-------- Material to process --------

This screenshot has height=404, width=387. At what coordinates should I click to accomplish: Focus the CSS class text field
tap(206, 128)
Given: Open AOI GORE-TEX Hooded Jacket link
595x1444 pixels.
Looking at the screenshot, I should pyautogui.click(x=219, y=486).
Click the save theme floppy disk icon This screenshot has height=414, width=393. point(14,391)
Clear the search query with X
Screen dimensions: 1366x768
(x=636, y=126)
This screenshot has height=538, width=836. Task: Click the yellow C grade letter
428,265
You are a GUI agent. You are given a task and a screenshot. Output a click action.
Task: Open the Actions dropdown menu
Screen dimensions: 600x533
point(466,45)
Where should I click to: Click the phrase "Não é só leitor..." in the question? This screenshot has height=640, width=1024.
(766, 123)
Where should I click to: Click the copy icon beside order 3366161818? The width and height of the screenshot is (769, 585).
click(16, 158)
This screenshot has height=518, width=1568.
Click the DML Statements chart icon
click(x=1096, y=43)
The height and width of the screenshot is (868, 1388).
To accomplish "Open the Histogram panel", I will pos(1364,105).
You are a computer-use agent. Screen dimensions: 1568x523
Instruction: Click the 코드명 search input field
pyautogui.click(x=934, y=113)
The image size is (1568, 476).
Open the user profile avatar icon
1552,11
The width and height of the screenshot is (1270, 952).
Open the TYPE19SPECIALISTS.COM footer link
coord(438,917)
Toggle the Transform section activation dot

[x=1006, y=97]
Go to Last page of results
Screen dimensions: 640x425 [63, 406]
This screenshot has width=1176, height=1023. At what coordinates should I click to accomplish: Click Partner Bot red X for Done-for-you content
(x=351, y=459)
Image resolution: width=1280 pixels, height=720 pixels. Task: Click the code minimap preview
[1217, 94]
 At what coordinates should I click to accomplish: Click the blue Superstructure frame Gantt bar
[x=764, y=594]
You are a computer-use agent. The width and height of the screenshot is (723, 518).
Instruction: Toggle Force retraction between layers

--------

What the exercise asks: Repeat the entries exactly as they appear.

Task result:
This screenshot has height=404, width=387. At what coordinates should I click to accomplish: Focus the CSS class text field
tap(206, 128)
Given: Open AOI GORE-TEX Hooded Jacket link
595x1444 pixels.
Looking at the screenshot, I should pyautogui.click(x=219, y=486).
Click the save theme floppy disk icon This screenshot has height=414, width=393. point(14,391)
Clear the search query with X
Screen dimensions: 1366x768
(x=636, y=126)
This screenshot has height=538, width=836. Task: Click the yellow C grade letter
428,265
You are a GUI agent. You are given a task and a screenshot. Output a click action.
Task: Open the Actions dropdown menu
Screen dimensions: 600x533
point(466,45)
Where should I click to: Click the phrase "Não é só leitor..." in the question? This screenshot has height=640, width=1024.
(766, 123)
Where should I click to: Click the copy icon beside order 3366161818? The width and height of the screenshot is (769, 585).
click(16, 158)
This screenshot has height=518, width=1568.
Click the DML Statements chart icon
click(x=1096, y=43)
The height and width of the screenshot is (868, 1388).
To accomplish "Open the Histogram panel", I will pos(1364,105).
You are a computer-use agent. Screen dimensions: 1568x523
Instruction: Click the 코드명 search input field
pyautogui.click(x=934, y=113)
The image size is (1568, 476).
Open the user profile avatar icon
1552,11
The width and height of the screenshot is (1270, 952).
Open the TYPE19SPECIALISTS.COM footer link
coord(438,917)
Toggle the Transform section activation dot

[x=1006, y=97]
Go to Last page of results
Screen dimensions: 640x425 [63, 406]
This screenshot has width=1176, height=1023. At what coordinates should I click to accomplish: Click Partner Bot red X for Done-for-you content
(x=351, y=459)
Image resolution: width=1280 pixels, height=720 pixels. Task: Click the code minimap preview
[1217, 94]
 At what coordinates should I click to accomplish: Click the blue Superstructure frame Gantt bar
[x=764, y=594]
You are a computer-use agent. The width and height of the screenshot is (723, 518).
Instruction: Toggle Force retraction between layers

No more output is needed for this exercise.